Kaum war Feuerbach gegangen, so eilte Quandt in Caspars Zimmer, rückte die Schreibkommode von der Wand und sah nach, ob dort ein Nagel stecke. In der Tat war ein Nagel ins Holz geschlagen. Quandt rief die Magd herauf. »Hat der Hauser in letzter Zeit den Hammer gehabt und haben Sie ihn klopfen gehört?« fragte er. Die Magd bejahte; er habe vorige Woche Hammer und Nägel aus der Küche geholt, und sie habe ihn klopfen gehört.
Plötzlich hatte Quandt eine Erleuchtung. Wir sind ja im Sommer, dachte er, und wenn er das Heft wirklich verbrannt hat, muß die Asche noch im Ofen zu finden sein. Er ging zum Ofen, kniete nieder, öffnete das Türchen und scheuerte mit gierigen Händen alles, was von verbrannten und verkohlten Resten in dem Loch war, heraus auf den Boden.
Es kam viel Papierasche zum Vorschein. Quandt gab acht, daß die größeren Stücke nicht zerbrachen, da man auf Asche eine Schrift noch lesen kann. Sorgsam schob er die Trümmer auseinander.
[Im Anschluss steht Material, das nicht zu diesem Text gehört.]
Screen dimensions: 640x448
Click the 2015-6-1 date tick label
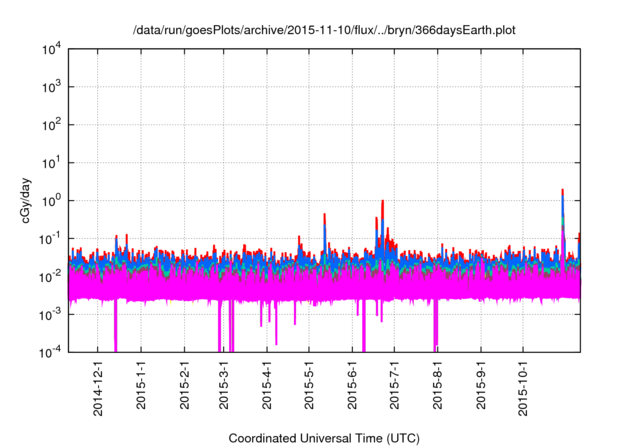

Er fürchtete das eine oder das andre mit dem Finger anzugreifen und blies es mit dem Atem seines Mundes zur Seite; wenn es beschrieben war, versuchte er die Worte zu lesen, fand aber keinen Zusammenhang.
Da näherten sich Schritte und Caspar trat ein, nicht wenig erstaunt über die Lage, in der er den Lehrer sah, dessen Hände und Gesicht vonRuß geschwärzt waren, indes ihm der Schweiß von den Haaren troff.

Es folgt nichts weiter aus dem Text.